The company announced the new nanometer recording technology at the Perpendicular Magnetic Recording Conference in Tokyo over the weekend.
John Best, chief technology officer of Hitachi's global storage technologies unit, predicted that the new nanometer recording technology will eventually enable the disk drive manufacturer to expand the capacity of desktop disk drives to 4TB, and of notebook computer drives to 1TB.
Hitachi said the new technology will be used to build current-perpendicular-to-the-plane giant magnetoresistive (CPP-GMR) heads. Best said Hitachi's new CPP-GMR heads will measure in the 30-50nm range, up to 2,000 times smaller than the width of an average strand of human hair.
Best said Hitachi expects to begin shipping recording heads with 50nm track widths in 2009, most likely for notebook computers.
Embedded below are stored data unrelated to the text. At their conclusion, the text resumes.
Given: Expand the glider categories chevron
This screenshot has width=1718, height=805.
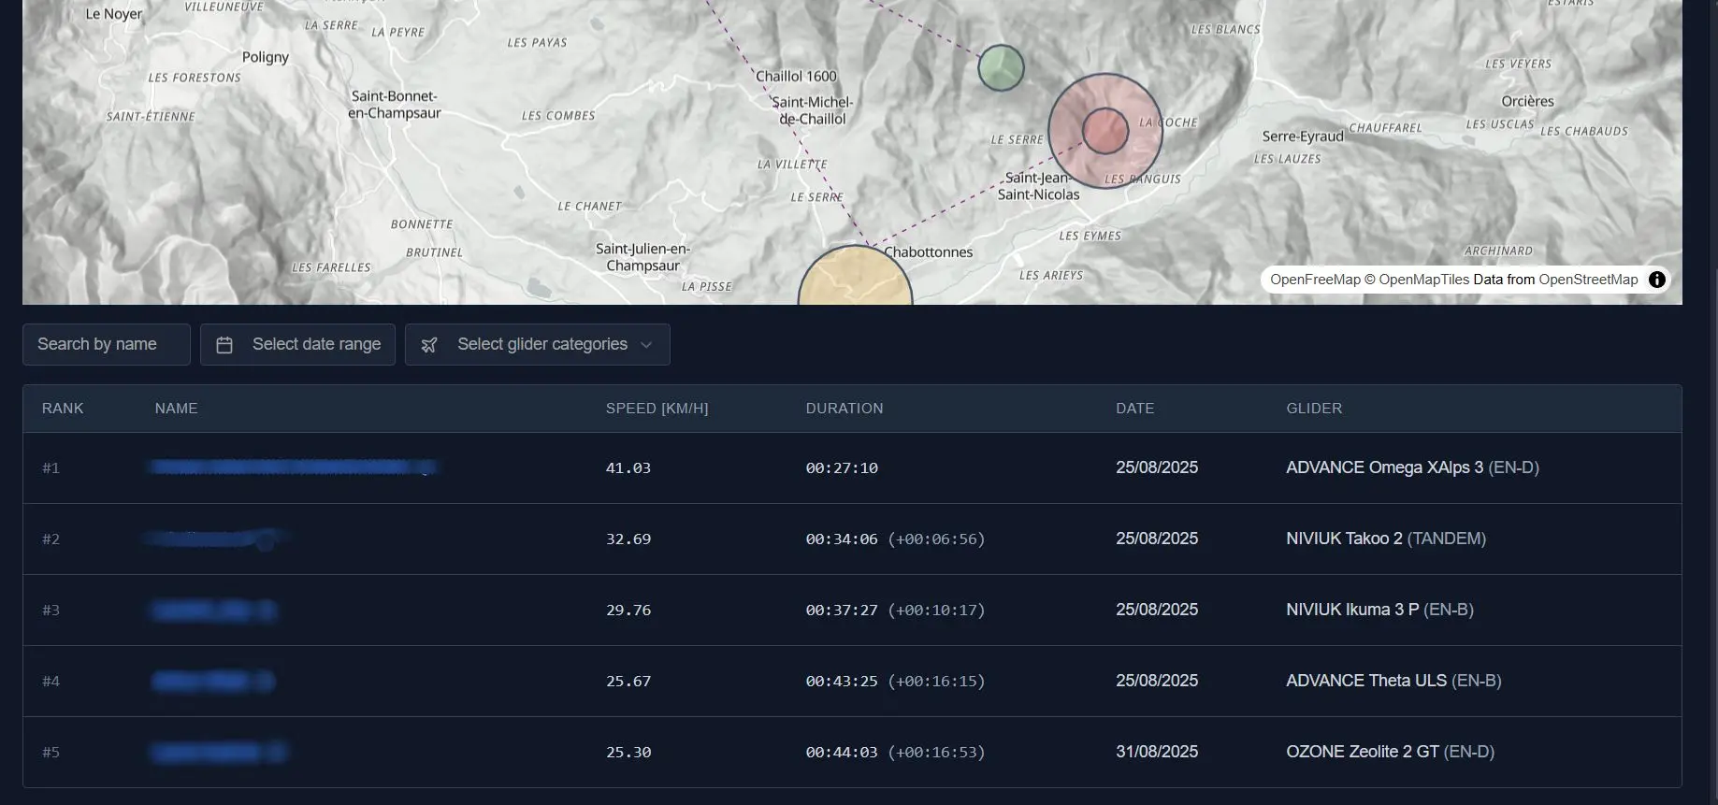Looking at the screenshot, I should tap(646, 345).
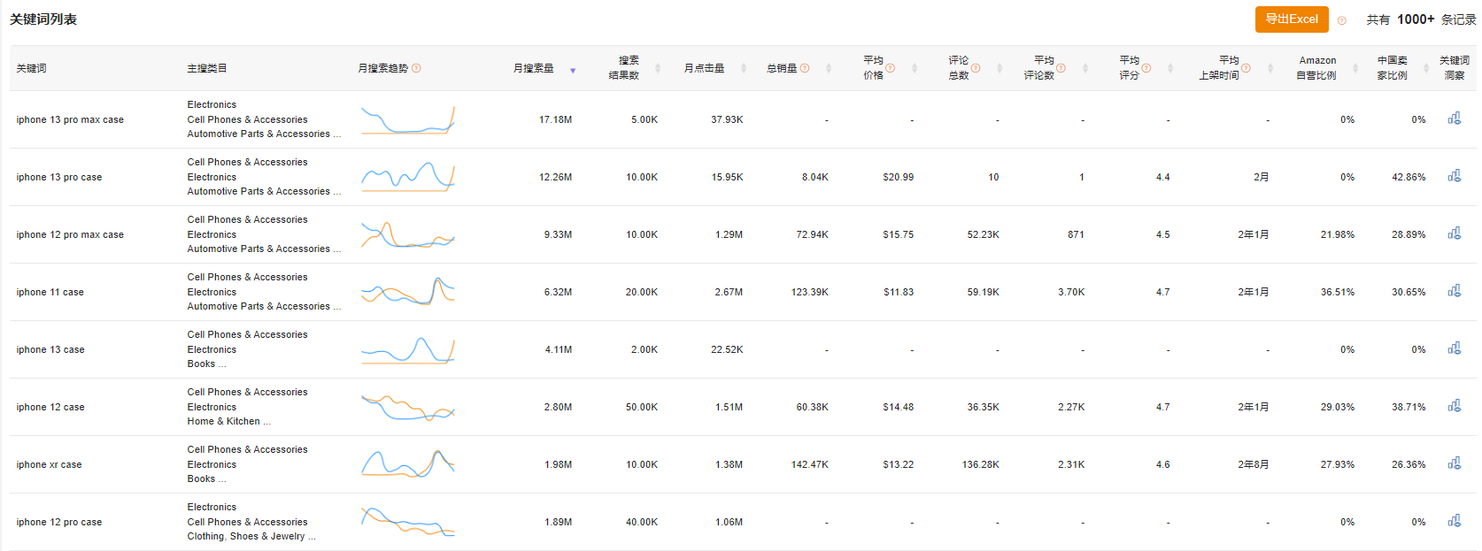
Task: Open keyword insight chart for iphone xr case
Action: click(x=1454, y=463)
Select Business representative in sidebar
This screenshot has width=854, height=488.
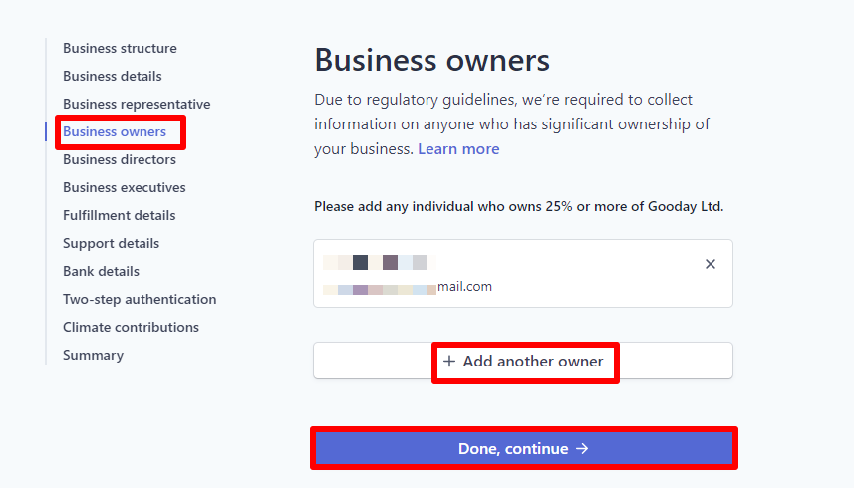point(137,104)
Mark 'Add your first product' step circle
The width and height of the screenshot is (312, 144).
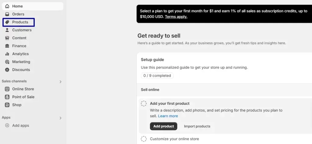(144, 104)
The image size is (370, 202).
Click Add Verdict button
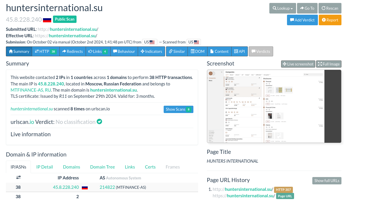[x=302, y=20]
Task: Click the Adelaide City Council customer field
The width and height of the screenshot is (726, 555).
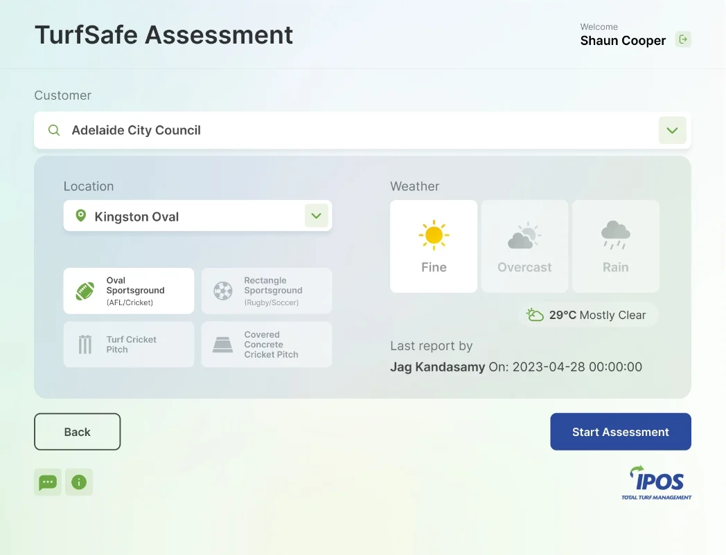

Recording heads with 30nm track widths will begin shipping in Hitachi products in 2011, he added.
Hitachi officials said that its new technology is able to shrink recording density on current hard drives from 500Gbit per square inch to 1Tbit per square inch. That capability will be necessary as more information -- in the form of smaller and smaller data bits -- is being squeezed onto hard drives through new forms of media, said Best.